O presidente da França, Emmanuel Macron, voltou a se posicionar de forma dura contra o acordo comercial entre a União Europeia e os países do Mercosul, afirmando nesta quinta-feira (18) que o tratado “não pode ser assinado” nas condições atuais. Segundo ele, o texto ainda é insuficiente e não oferece as salvaguardas exigidas por Paris para proteger os agricultores europeus.
A declaração foi feita na chegada de Macron à cúpula de chefes de Estado e de governo da União Europeia, em Bruxelas, onde o presidente francês anunciou que pedirá o adiamento da assinatura do acordo, prevista para este sábado (20), no Brasil. Para Macron, a questão vai além de interesses nacionais e envolve o que chamou de “coerência europeia” na defesa do setor agrícola.
O líder francês defendeu que a Europa precisa proteger melhor seus produtores e afirmou que as negociações devem continuar para que o acordo seja concluído “corretamente”. Ele propôs que a assinatura seja adiada para o próximo ano, após a definição clara de todas as salvaguardas exigidas pela França.
Embora reconheça que houve avanços nas garantias incluídas no texto, Macron avaliou que as mudanças ainda não atendem às preocupações do país. Segundo ele, os agricultores franceses não podem ser sacrificados em nome de um acordo comercial que, na sua visão, desequilibra a concorrência.
Entre as exigências francesas está a inclusão de uma cláusula de salvaguarda que permita à União Europeia retomar o controle do mercado em caso de desestabilização. A postura de Macron ocorre em meio a uma forte onda de protestos de agricultores na França, especialmente no sudeste do país, contra medidas sanitárias, contra o acordo com o Mercosul e contra a reforma da Política Agrícola Comum.

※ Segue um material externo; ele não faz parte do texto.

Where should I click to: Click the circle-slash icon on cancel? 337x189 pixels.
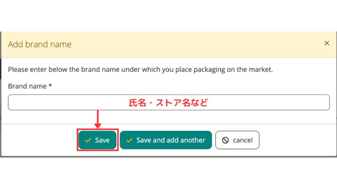[225, 140]
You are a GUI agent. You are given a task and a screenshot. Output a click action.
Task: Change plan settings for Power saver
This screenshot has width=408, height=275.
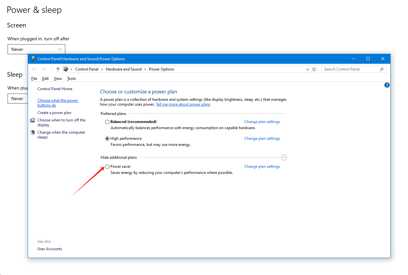coord(262,166)
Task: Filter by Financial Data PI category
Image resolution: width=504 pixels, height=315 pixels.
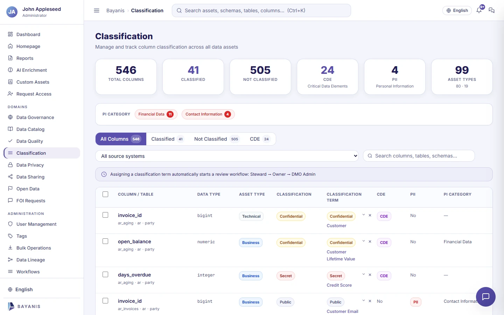Action: [x=156, y=114]
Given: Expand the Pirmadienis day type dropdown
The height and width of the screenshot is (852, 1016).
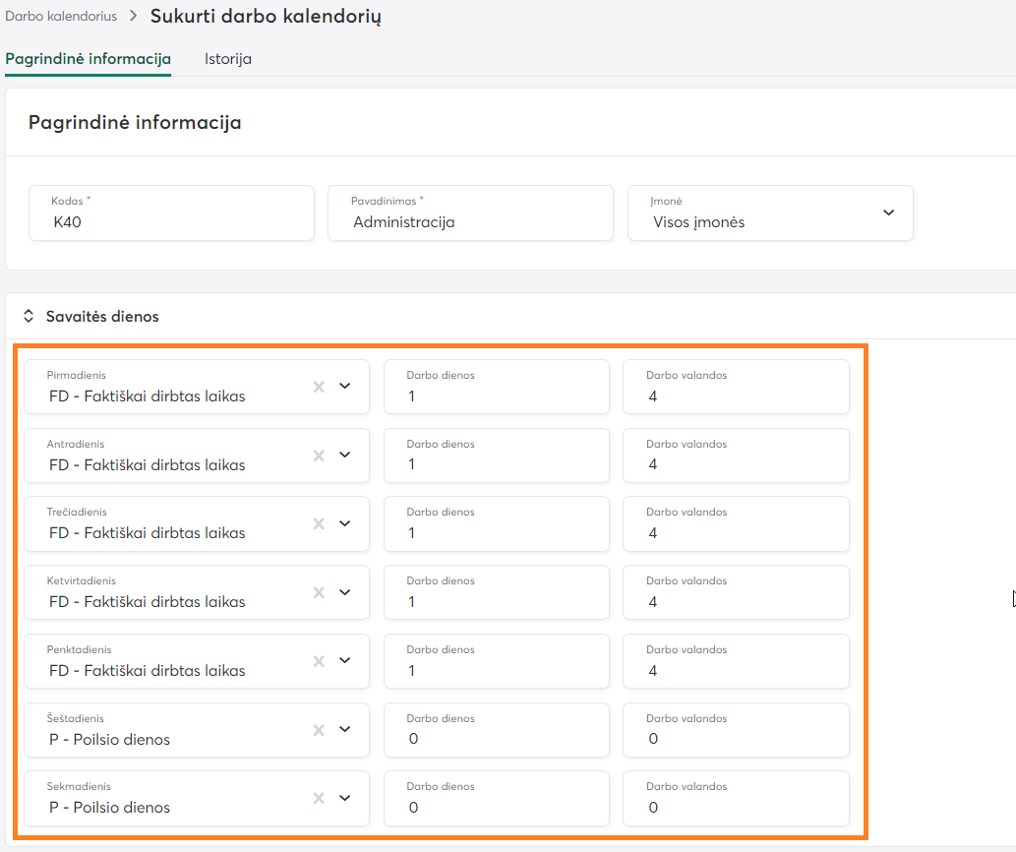Looking at the screenshot, I should click(x=344, y=387).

No último domingo (14), a França formalizou o pedido para que a votação prevista no Conselho Europeu seja adiada para 2026, reforçando a resistência francesa ao tratado. Após décadas de negociação, o acordo entre União Europeia e Mercosul prevê a ampliação do comércio entre os blocos, facilitando a entrada de produtos sul-americanos como carne, açúcar, arroz, mel e soja no mercado europeu, além de impulsionar as exportações europeias de automóveis, máquinas, vinhos e licores.